» **Set exercise 1**
Duplicate the passage from the conductor's May account starting with "Lyon was my" and going on through "see those people.".

» **Excerpted text**
++++
May was an uneventful month, if you count getting a new job, conducting seven different orchestras, and dealing with volcanoes as uneventful.
Perhaps it is best to start at the top. For the past couple of years, I have been thinking about simplifying my professional life. It has been wonderful to be on the road but as I get older, this has become tiring. Don’t get me wrong, I have loved working with all the different orchestras, getting to know parts of the world I had never visited and experiencing a great deal of personal, cultural and social pleasure. But my sole position with a non-American Orchestra, in terms of a directorship, has been with the BBC Symphony. Now it seemed like a good time to complement my work in Detroit and Pittsburgh with either a European or Asian orchestra, which would then become my second base of operation.
Lyon lies about 2 hours south of Paris, by train. It is best known for its cuisine, the home of nouvelle. It also boasts one of the best orchestras in Europe and it has been my pleasure to conduct there several times in the past. For about the past two years there have been active discussions with me regarding the music directorship in that city. Normally this does not take so long to settle but there were various matters that had to be sorted out. The orchestra is run by the city, so any offer has to be extended by the mayor. During this time, the executive director had proposed me for the job, but then she exited and there was a gap between leaders.
There were also well documented issues between the current music director and the new executive director, which needed to be resolved before I could accept any position.
Lyon was my first stop on the 5 week European trip and Iceland was becoming a pain in the ash. Flights throughout the world were cancelled, delayed or diverted. On the day of my departure, everything seemed clear, but in order to make it in time, I had to fly overnight to Paris and catch a train to Lyon for rehearsals, which would start a couple hours later.
The NY/Paris flight was late by an hour. No one told me that the train station was about a 5-mile walk at deGaulle. Okay, maybe not that far, but clearly at the other end of the airport. I made it with one minute to spare. This journey was also late but I was met at the Gare and taken to my hotel. Normally, I would have had a brief nap but instead, there was a meeting with two officials from the city. There were still some remaining issues to resolve and this was the only time I could see those people.
++++
» **Data provided**
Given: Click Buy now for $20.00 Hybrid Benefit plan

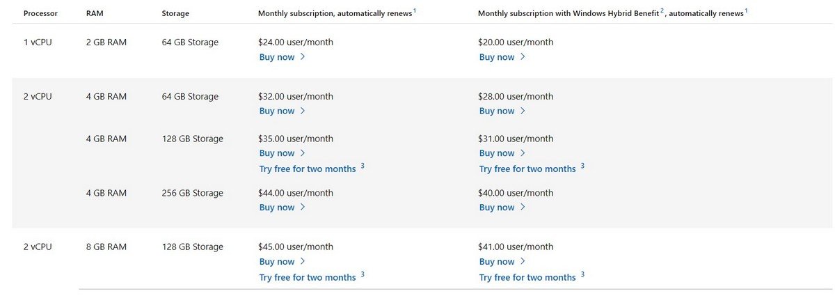Looking at the screenshot, I should point(497,57).
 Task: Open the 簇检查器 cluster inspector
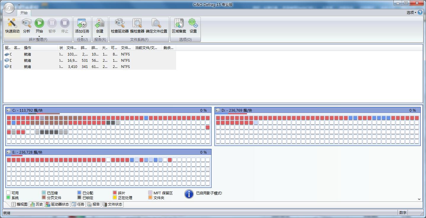(x=137, y=23)
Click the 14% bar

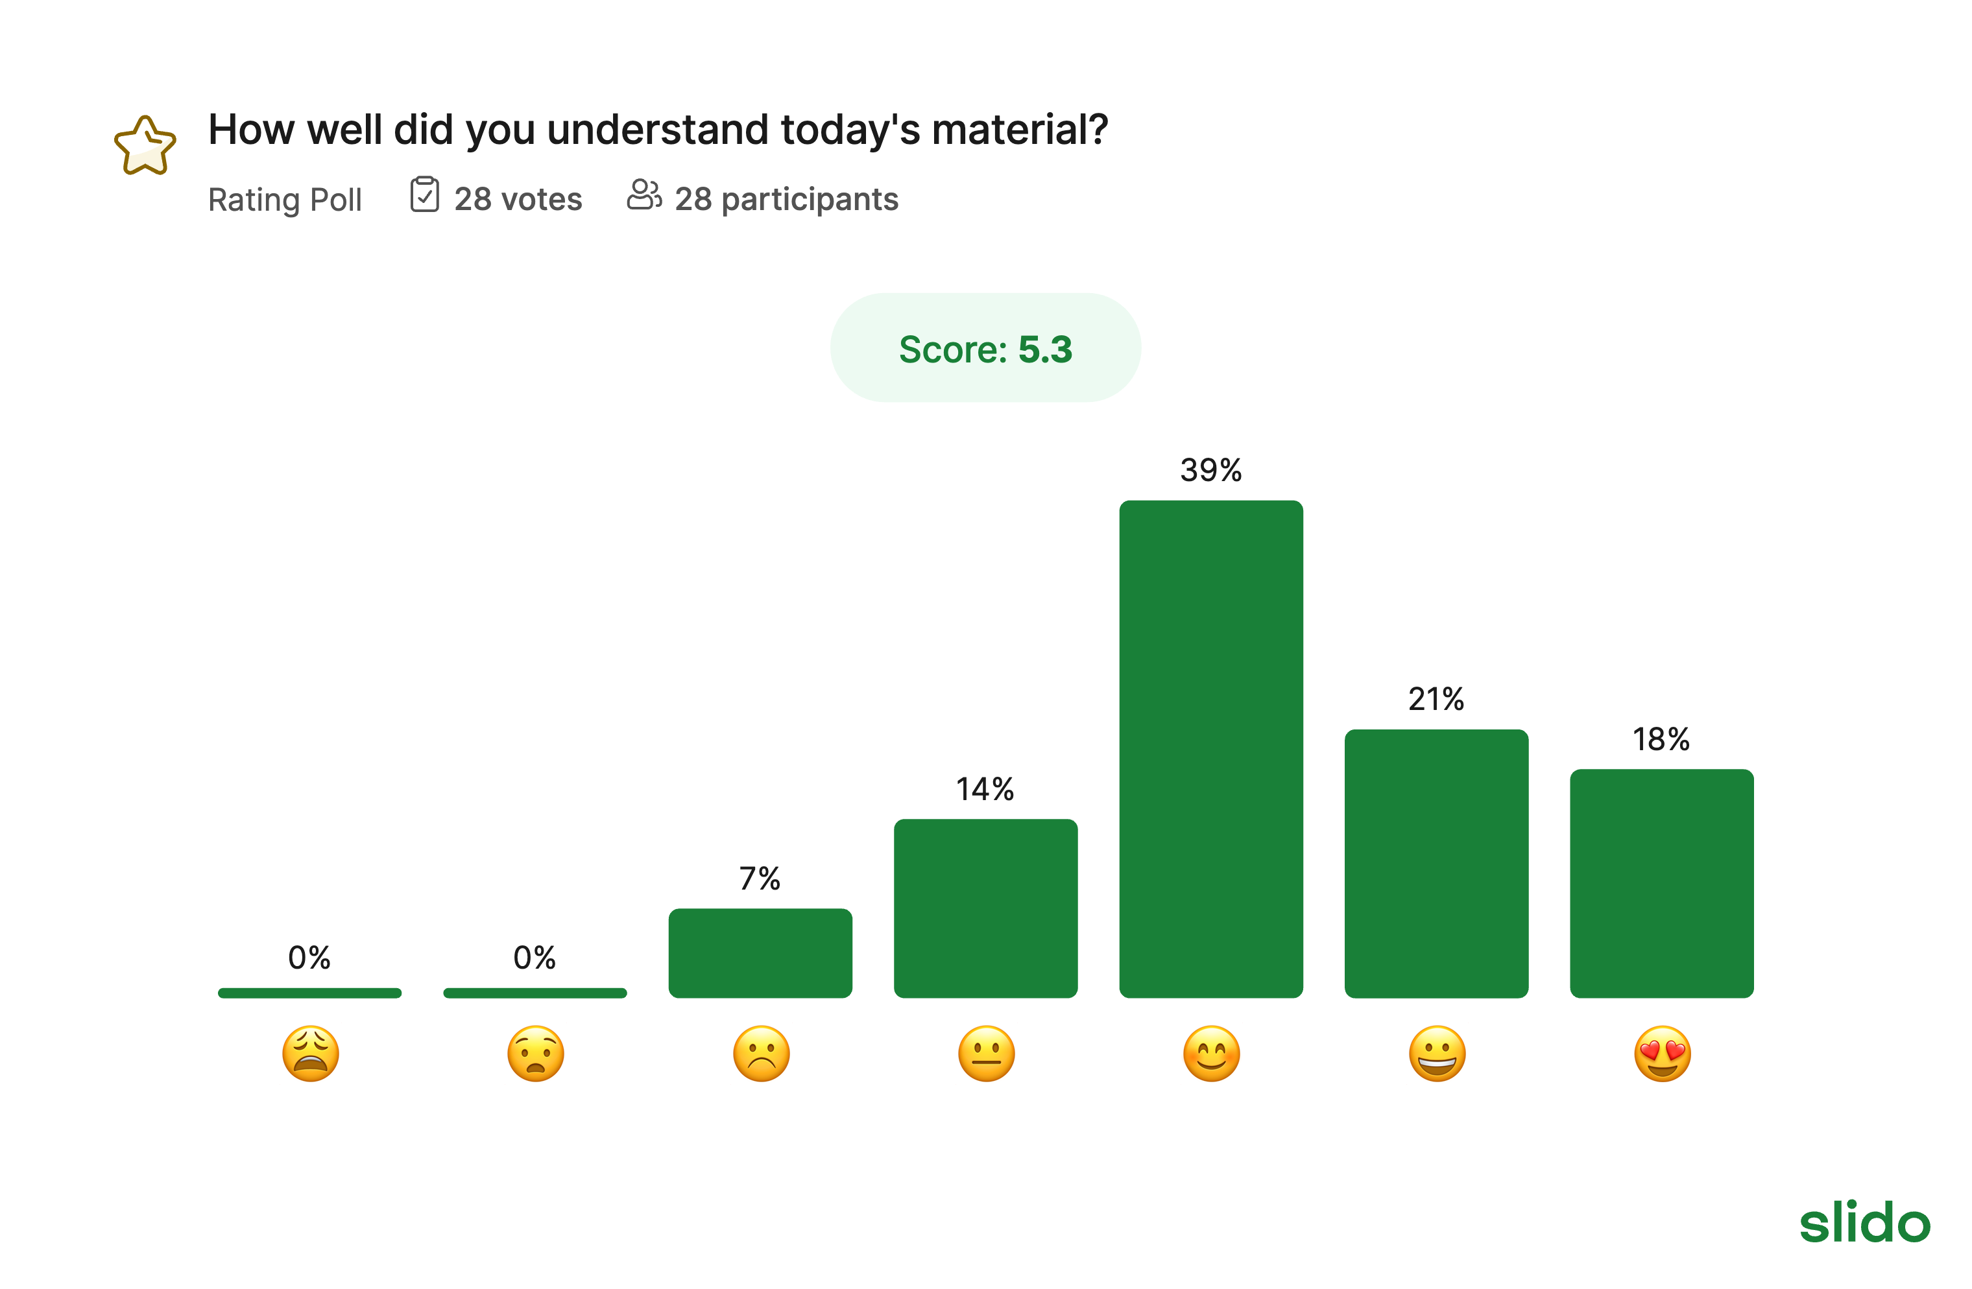click(985, 908)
++++
» **Set exercise 2**
Format every line of the records above as a numbered list, skipping the blank lines and leaving the pictures out.

» **Correct answer 1**
Lyon was my first stop on the 5 week European trip and Iceland was becoming a pain in the ash. Flights throughout the world were cancelled, delayed or diverted. On the day of my departure, everything seemed clear, but in order to make it in time, I had to fly overnight to Paris and catch a train to Lyon for rehearsals, which would start a couple hours later.
The NY/Paris flight was late by an hour. No one told me that the train station was about a 5-mile walk at deGaulle. Okay, maybe not that far, but clearly at the other end of the airport. I made it with one minute to spare. This journey was also late but I was met at the Gare and taken to my hotel. Normally, I would have had a brief nap but instead, there was a meeting with two officials from the city. There were still some remaining issues to resolve and this was the only time I could see those people.

» **Correct answer 2**
1. Given: Click Buy now for $20.00 Hybrid Benefit plan
2. Looking at the screenshot, I should point(497,57).
3.  Task: Open the 簇检查器 cluster inspector
4. (x=137, y=23)
5. Click the 14% bar
6. click(985, 908)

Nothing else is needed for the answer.